What You'll Need for 50+ High Protein, Low Calorie Meals

Choosing the right ingredients makes a big difference, but this recipe is forgiving enough to work with what you have.

  • Chicken breast
  • Lean ground beef
  • Salmon fillets
  • Lentils
  • Eggs
  • Garlic
  • Lemon juice
  • Rosemary
  • Paprika
  • Olive oil
  • Optional: Chopped parsley
  • Optional: Sliced avocado
  • Optional: Feta cheese
  • Optional: Sesame seeds
  • Optional: Lime wedges
An overhead view of the ingredients for high protein, low calorie meals arranged on a white marble surface.

📝 Ingredient Notes

  • Chicken breast: Ensure the chicken is fresh and well-trimmed.

đź›’ Tools & Equipment I Recommend

  • Instant Pot — Perfect for pressure-cooking lean proteins without drying them out. → See on Amazon
  • Non-stick Skillet — Prevent sticking and ensure even cooking for all your meals. → See on Amazon
A perfectly plated high protein, low calorie meal with garnishes and a close-up view of its rich textures.

How to Make 50+ High Protein, Low Calorie Meals

  1. Prepare Ingredients: Chop all vegetables and portion out proteins.
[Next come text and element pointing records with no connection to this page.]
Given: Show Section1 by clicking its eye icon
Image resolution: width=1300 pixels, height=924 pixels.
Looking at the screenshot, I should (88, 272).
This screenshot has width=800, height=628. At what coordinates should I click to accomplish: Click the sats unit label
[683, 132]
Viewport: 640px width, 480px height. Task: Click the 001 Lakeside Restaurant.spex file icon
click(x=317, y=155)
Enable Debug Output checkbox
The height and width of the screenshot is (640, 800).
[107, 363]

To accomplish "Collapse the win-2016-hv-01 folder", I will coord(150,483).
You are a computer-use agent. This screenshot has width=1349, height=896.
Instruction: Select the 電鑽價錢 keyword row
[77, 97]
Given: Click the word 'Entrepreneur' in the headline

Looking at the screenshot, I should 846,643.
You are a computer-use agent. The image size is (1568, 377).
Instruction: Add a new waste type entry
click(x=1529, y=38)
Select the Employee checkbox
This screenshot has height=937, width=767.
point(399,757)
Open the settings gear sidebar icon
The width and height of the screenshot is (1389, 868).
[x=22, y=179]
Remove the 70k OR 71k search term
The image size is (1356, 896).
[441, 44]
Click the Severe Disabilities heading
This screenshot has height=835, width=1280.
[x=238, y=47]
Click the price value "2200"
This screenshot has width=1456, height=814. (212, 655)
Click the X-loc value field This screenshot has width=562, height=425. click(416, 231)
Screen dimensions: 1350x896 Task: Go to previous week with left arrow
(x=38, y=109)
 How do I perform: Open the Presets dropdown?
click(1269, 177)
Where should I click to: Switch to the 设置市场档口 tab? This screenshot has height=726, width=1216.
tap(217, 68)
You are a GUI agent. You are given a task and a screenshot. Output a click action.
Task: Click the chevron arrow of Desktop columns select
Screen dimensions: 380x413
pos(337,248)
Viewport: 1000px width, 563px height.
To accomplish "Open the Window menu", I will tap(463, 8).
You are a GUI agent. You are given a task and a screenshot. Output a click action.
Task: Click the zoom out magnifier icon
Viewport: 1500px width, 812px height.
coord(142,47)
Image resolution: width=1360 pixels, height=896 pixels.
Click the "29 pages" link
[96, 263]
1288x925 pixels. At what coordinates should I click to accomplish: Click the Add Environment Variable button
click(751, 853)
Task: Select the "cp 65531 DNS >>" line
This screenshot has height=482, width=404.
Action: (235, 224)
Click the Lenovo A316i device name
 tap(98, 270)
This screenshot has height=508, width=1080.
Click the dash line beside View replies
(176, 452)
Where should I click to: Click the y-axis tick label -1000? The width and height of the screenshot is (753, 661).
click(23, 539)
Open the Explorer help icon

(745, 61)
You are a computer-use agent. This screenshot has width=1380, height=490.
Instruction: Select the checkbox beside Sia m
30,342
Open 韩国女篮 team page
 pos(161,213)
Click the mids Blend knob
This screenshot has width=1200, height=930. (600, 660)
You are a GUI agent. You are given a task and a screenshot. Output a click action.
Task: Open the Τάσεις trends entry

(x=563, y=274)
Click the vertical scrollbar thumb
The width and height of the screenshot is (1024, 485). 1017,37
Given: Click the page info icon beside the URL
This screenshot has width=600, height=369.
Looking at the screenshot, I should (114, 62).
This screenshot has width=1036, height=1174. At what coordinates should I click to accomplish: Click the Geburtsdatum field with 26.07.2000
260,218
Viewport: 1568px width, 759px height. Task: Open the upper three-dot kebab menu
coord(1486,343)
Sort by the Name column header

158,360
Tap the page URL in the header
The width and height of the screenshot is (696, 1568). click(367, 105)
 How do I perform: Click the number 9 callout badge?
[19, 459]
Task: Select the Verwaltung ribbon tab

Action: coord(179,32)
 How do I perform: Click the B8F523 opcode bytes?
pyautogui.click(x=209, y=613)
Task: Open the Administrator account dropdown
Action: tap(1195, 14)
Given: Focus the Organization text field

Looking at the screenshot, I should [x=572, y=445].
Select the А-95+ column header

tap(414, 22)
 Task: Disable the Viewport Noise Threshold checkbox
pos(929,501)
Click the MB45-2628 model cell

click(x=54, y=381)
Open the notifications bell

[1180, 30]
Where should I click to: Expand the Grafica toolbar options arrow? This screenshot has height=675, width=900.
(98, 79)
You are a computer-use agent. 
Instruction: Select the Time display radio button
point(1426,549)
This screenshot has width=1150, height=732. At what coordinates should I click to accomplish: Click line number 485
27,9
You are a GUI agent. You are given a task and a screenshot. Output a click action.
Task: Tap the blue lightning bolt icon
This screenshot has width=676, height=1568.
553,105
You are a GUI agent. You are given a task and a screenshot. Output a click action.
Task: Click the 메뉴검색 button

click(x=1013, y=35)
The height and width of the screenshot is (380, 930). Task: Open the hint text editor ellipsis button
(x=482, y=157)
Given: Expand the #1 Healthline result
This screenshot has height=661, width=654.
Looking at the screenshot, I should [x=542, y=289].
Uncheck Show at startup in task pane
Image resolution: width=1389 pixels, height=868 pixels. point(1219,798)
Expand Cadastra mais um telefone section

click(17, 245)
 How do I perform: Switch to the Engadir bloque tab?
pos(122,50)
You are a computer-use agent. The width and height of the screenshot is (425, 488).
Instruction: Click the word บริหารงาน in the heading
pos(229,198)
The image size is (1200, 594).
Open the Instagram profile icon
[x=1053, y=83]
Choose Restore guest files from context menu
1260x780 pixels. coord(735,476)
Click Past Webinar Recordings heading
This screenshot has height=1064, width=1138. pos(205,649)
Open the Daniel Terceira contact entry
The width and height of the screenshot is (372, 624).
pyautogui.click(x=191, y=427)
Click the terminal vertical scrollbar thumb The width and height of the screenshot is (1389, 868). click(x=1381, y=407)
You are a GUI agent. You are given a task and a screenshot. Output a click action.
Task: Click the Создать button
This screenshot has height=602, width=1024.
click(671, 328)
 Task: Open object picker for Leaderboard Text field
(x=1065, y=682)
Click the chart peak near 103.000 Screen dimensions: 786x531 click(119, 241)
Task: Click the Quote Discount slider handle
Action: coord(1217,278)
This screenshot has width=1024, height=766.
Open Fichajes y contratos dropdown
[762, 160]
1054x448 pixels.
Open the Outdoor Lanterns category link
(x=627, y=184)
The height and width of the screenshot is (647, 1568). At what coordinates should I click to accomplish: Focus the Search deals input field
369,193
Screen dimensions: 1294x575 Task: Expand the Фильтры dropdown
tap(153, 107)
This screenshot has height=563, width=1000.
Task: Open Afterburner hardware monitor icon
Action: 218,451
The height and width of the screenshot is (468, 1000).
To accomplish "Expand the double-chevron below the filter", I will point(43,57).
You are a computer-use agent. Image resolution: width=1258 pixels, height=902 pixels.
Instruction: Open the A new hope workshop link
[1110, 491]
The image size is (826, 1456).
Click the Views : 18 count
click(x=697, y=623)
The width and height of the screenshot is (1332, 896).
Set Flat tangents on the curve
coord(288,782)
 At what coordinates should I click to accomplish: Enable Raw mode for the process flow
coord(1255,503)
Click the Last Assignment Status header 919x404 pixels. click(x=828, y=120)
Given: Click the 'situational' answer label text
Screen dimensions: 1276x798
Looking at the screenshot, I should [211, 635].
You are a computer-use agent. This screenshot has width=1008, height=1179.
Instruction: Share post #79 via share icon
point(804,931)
Preheat cooking tools.
  2. Cook Proteins: Cook chicken breast, ground beef, and salmon according to preferred methods. Ensure they are cooked through.
  3. Cook Veggies and Grains: Sauté vegetables and cook lentils or quinoa for a balanced meal.
  4. Combine and Season: Combine all ingredients in a large bowl. Season with garlic, lemon juice, rosemary, and paprika.
  5. Serve and Garnish: Plate the meal and garnish with chopped parsley, sliced avocado, feta cheese, sesame seeds, and lime wedges.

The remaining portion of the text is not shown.